The medical section uses exact ICD-10 language from the treating physician's chart. The documented limitations — no lifting over 15 lbs, no prolonged sitting, unable to return to warehouse duties — are listed explicitly, matched to physician notes.

Demand: $285,000. Specific. Documented. Supported. That's how it's done.

Drafting a letter like this used to take three to four hours. Tools like Jurovy can get you a verified first draft in 60 seconds — citations checked against 7 million court opinions before you see them. You still review it, edit it, make it yours. But the blank page problem and the three-hour slog? Those are gone.

The one thing that separates good demand letters from great ones

Great demand letters make the adjuster's job easier, not harder.

That sounds counterintuitive. But the adjuster is trying to justify a number to their supervisor. The defense attorney is trying to assess trial risk.
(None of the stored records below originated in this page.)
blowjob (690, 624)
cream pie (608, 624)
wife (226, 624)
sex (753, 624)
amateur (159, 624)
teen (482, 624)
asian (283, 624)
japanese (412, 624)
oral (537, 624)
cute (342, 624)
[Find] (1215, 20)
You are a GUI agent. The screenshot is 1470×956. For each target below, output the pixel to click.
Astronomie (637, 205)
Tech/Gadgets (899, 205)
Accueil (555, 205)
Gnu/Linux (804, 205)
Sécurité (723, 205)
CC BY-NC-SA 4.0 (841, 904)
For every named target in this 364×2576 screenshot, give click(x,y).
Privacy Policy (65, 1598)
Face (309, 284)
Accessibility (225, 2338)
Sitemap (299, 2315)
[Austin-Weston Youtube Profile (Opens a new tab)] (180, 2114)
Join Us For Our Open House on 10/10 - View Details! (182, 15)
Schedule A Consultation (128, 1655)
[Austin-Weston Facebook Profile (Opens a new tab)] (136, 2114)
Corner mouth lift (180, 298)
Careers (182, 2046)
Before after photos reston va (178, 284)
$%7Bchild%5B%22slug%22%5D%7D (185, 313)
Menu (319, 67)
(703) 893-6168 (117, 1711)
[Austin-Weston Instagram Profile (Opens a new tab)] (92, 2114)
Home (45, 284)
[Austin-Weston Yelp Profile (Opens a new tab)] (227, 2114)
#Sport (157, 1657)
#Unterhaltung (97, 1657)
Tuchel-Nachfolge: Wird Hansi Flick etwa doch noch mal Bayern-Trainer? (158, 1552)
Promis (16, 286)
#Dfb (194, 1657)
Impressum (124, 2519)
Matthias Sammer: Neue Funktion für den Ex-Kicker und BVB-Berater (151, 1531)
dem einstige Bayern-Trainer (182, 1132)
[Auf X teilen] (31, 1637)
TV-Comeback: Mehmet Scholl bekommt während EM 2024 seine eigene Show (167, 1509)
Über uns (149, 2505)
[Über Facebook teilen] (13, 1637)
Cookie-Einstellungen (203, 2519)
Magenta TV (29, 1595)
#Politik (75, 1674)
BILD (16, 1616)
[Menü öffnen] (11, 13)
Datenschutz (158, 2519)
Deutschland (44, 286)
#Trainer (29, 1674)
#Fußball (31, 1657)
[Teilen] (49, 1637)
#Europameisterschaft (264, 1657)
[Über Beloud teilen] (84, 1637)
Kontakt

Your letter is their primary input. Give them everything they need to say yes. Clear liability. Specific medical. Documented limitations. Reasonable but firm demand. A quiet signal that you'll go to trial if you have to.

A letter that's hard to read, vague on liability, or thin on medical doesn't get rejected — it gets ignored. It sits in a stack. The adjuster moves on to the next file. Your client waits.

Write the letter the adjuster can act on. That's the one that settles.